SAVUNMANIN ÖZETİ____: Savunma verilmemiştir.
TÜRKMİLLETİADINA
Karar veren Samsun Bölge İdare Mahkemesi'nce dava dosyası incelenerek işin gereği görüşüldü:
Dava; Samsun, 19 Mayıs Devlet Hastanesi'nde 657 sayılı Kanun'un 4/C maddesi kapsamında geçici personel olarak görev yapan davacının, tarafına döner sermaye ek ödemesinin, -diğer çalışanlara ödendiği tarihten itibaren işleyecek yasal faiziyle birlikte-ödenmesi isteminin reddine ilişkin 02.01.2014 tarih ve 33 sayılı davalı idare işleminin iptali ve hak edilen tutarın başvuru tarihinden itibaren işleyecek yasal faiziyle birlikte ödenmesine karar verilmesi istemiyle açılmıştır.
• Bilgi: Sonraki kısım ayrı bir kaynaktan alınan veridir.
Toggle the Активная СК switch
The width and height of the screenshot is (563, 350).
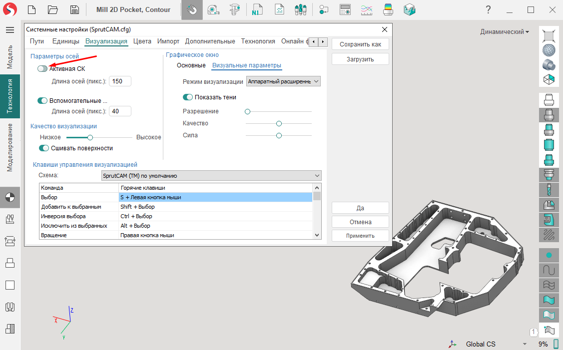(42, 68)
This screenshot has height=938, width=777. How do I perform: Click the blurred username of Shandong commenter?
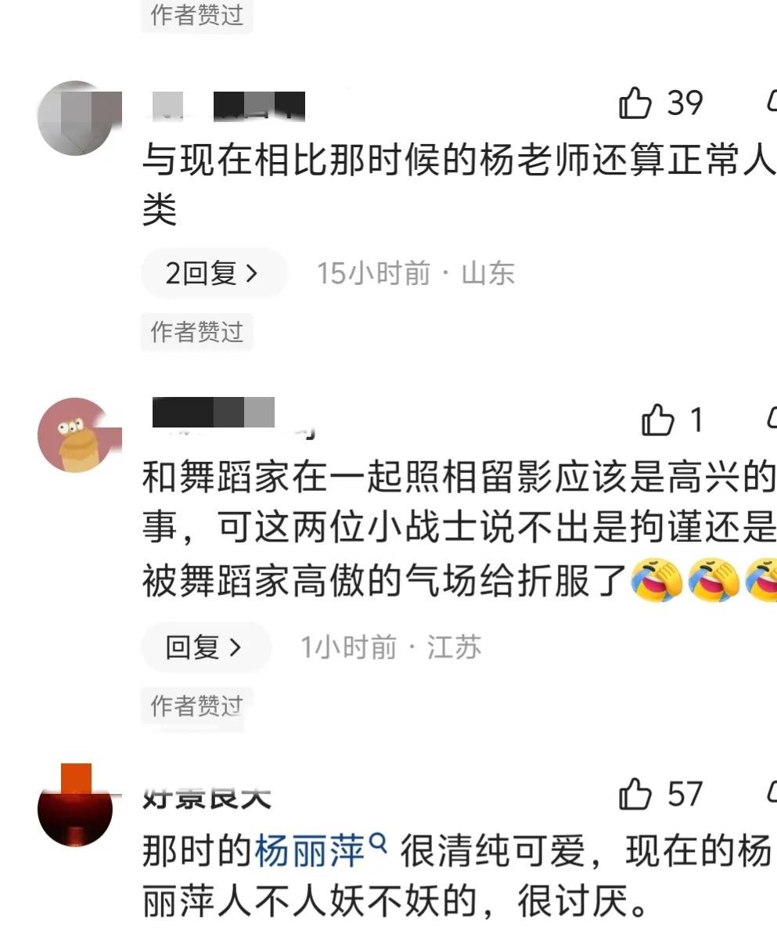229,106
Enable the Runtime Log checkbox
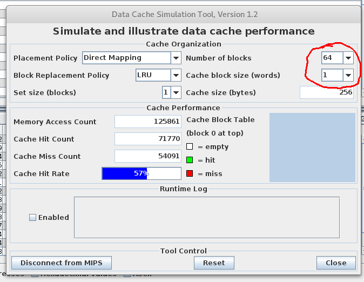Screen dimensions: 364x282 33,217

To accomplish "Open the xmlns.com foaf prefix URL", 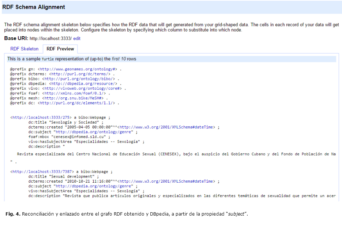I will (x=74, y=93).
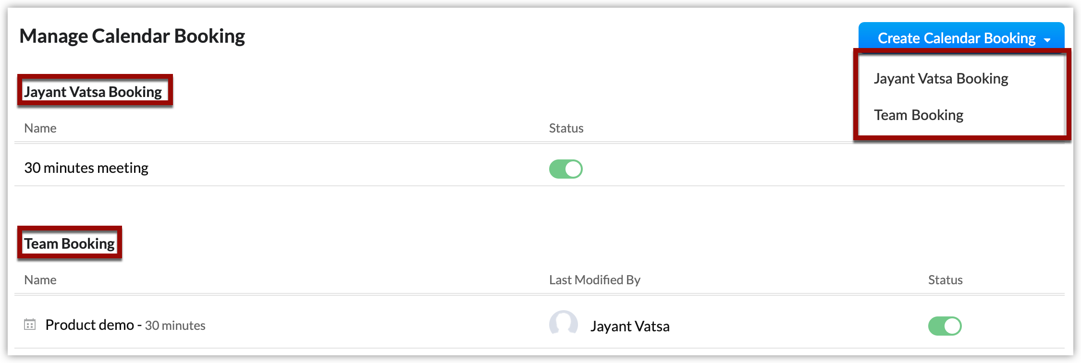Disable the 30 minutes meeting status toggle
The image size is (1081, 363).
click(x=565, y=169)
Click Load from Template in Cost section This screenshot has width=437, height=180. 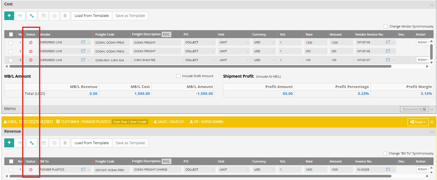click(92, 16)
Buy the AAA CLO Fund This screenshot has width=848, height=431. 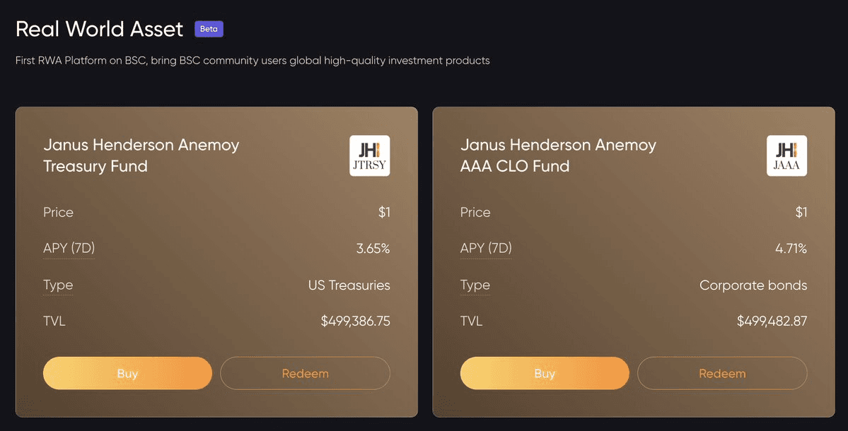coord(545,373)
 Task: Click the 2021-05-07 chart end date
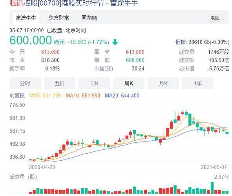pos(214,167)
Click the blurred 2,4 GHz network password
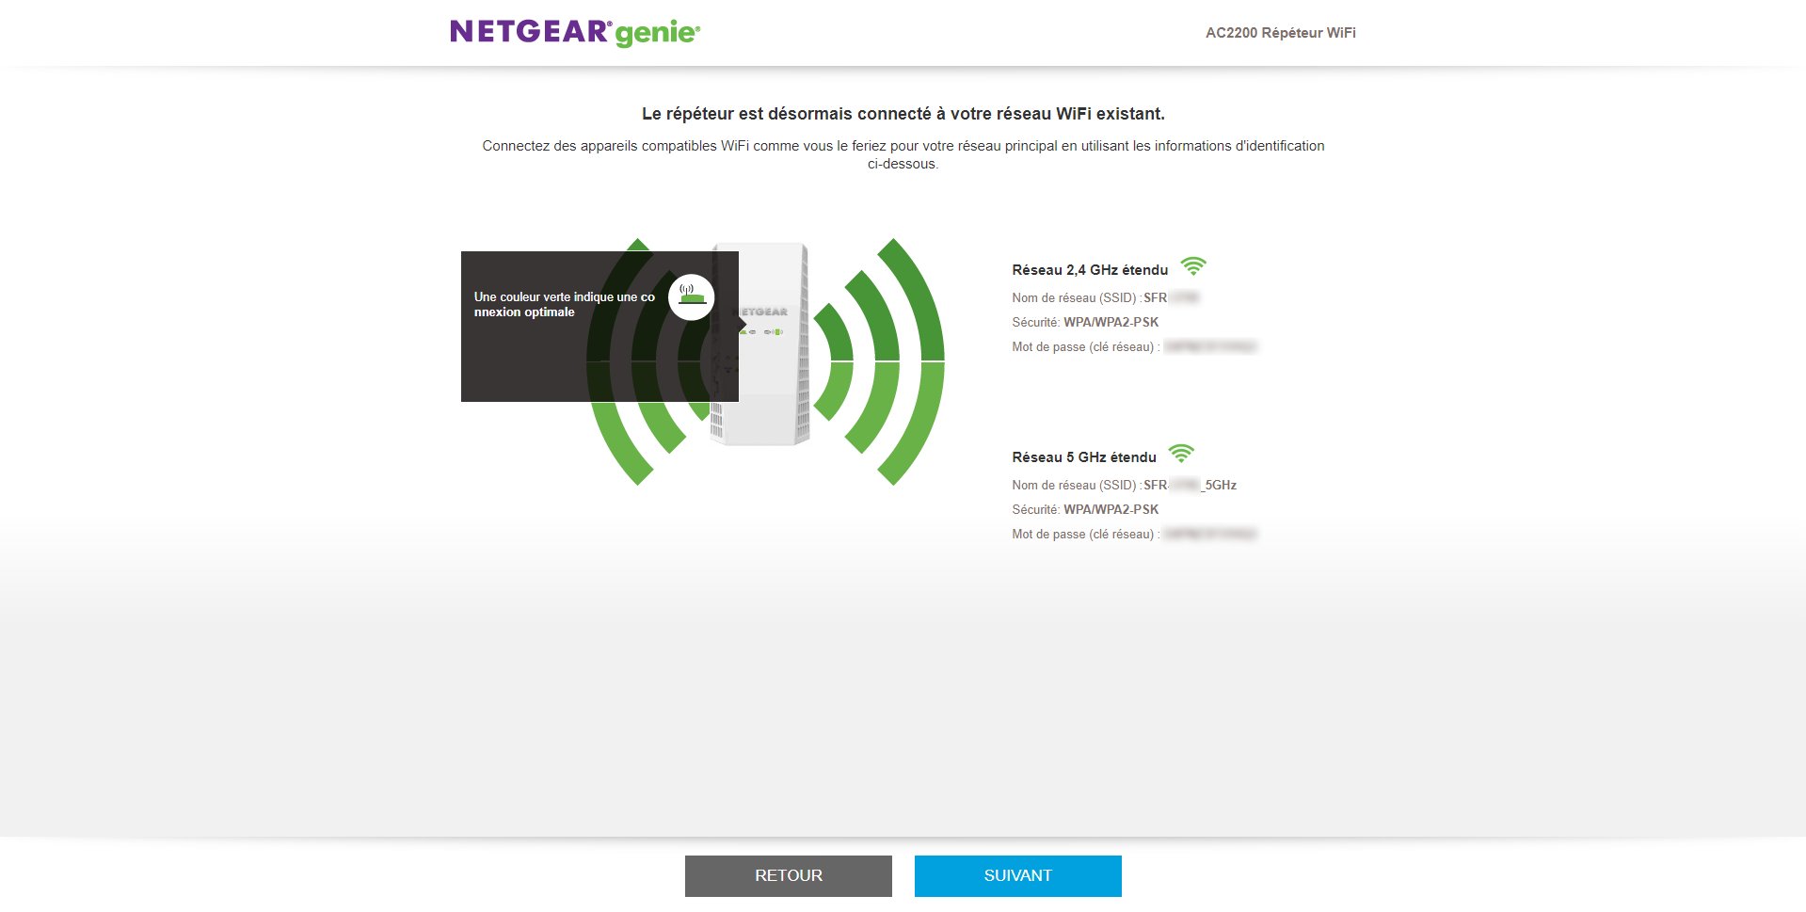Screen dimensions: 1806x912 point(1209,347)
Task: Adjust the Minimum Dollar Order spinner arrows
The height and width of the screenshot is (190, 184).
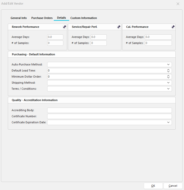Action: [168, 77]
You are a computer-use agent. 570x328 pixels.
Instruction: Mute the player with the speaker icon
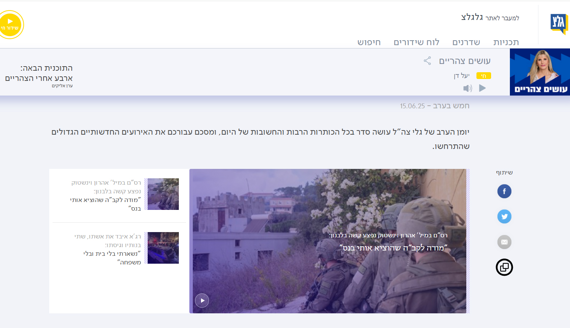(x=467, y=88)
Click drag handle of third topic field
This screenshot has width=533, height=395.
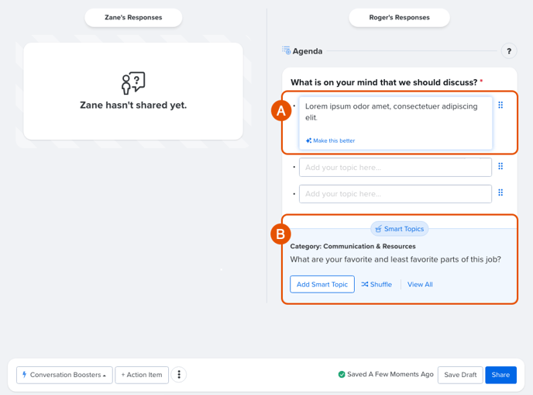500,192
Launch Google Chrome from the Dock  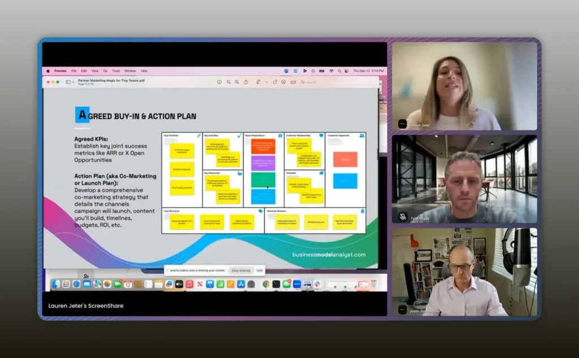266,284
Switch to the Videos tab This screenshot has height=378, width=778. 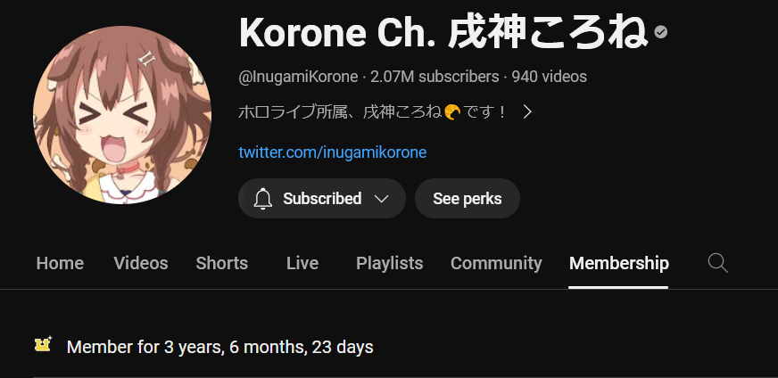(x=141, y=263)
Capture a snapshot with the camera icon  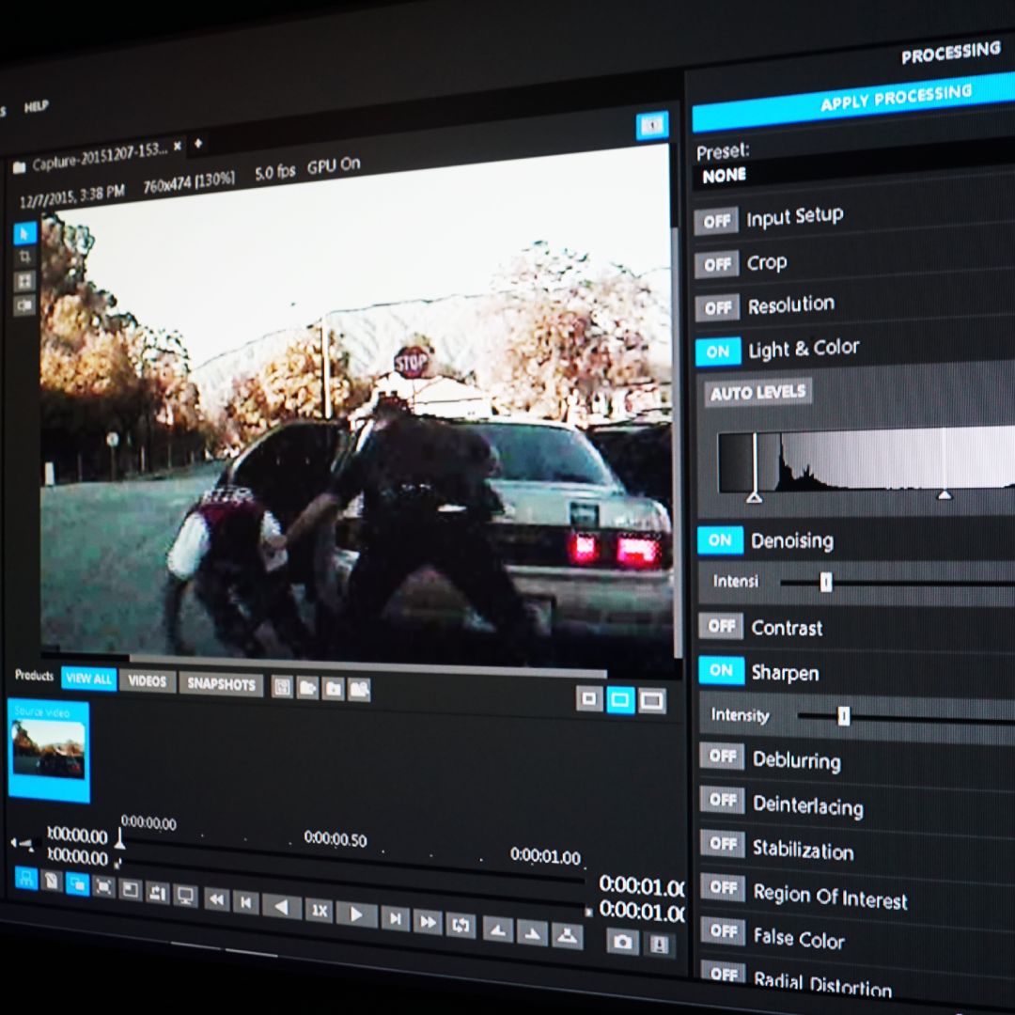coord(622,941)
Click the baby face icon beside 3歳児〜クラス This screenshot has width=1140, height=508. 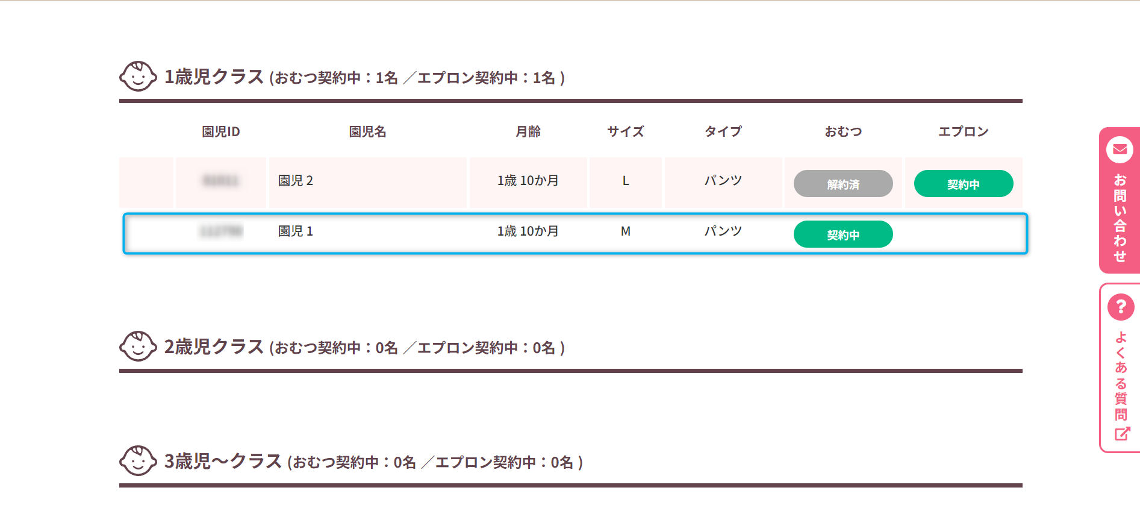[x=138, y=461]
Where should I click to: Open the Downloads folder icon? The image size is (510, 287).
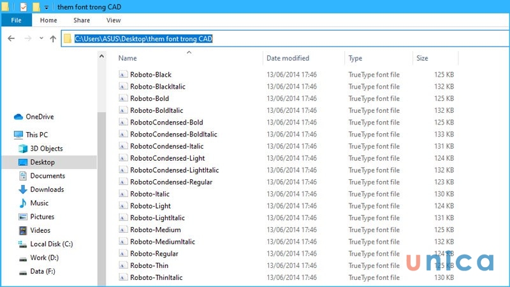pos(23,189)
Dosyanın incelenmesinden; 19 Mayıs Devlet Hastanesi'nde 657 sayılı Kanun'un 4/C maddesi kapsamında geçici personel olarak görev yapan davacının, , tarafına döner sermaye ek ödemesinin, -diğer çalışanlara ödendiği tarihten itibaren işleyecek yasal faiziyle birlikte-ödenmesi istemiyledavalı idareye yaptığı başvurunun 02.01.2014 tarih ve 33 sayılı dava konusu işlemle reddi üzerine, anılan işlemin iptali ile hak edilen tutarın başvuru tarihinden itibaren işleyecek yasal faiziyle birlikte ödenmesine karar verilmesi istemiyle bakılmakta olan davanın açıldığı, Samsun 2. İdare Mahkemesi'nin 24.06.2014 gün ve E:2014/187, K:2014/1041 sayılı davanın reddi yolundaki karara 2577 sayılı İdari Yargılama Usulü Kanunu'nun 45. maddesi uyarınca davacı tarafından itiraz edildiği anlaşılmaktadır.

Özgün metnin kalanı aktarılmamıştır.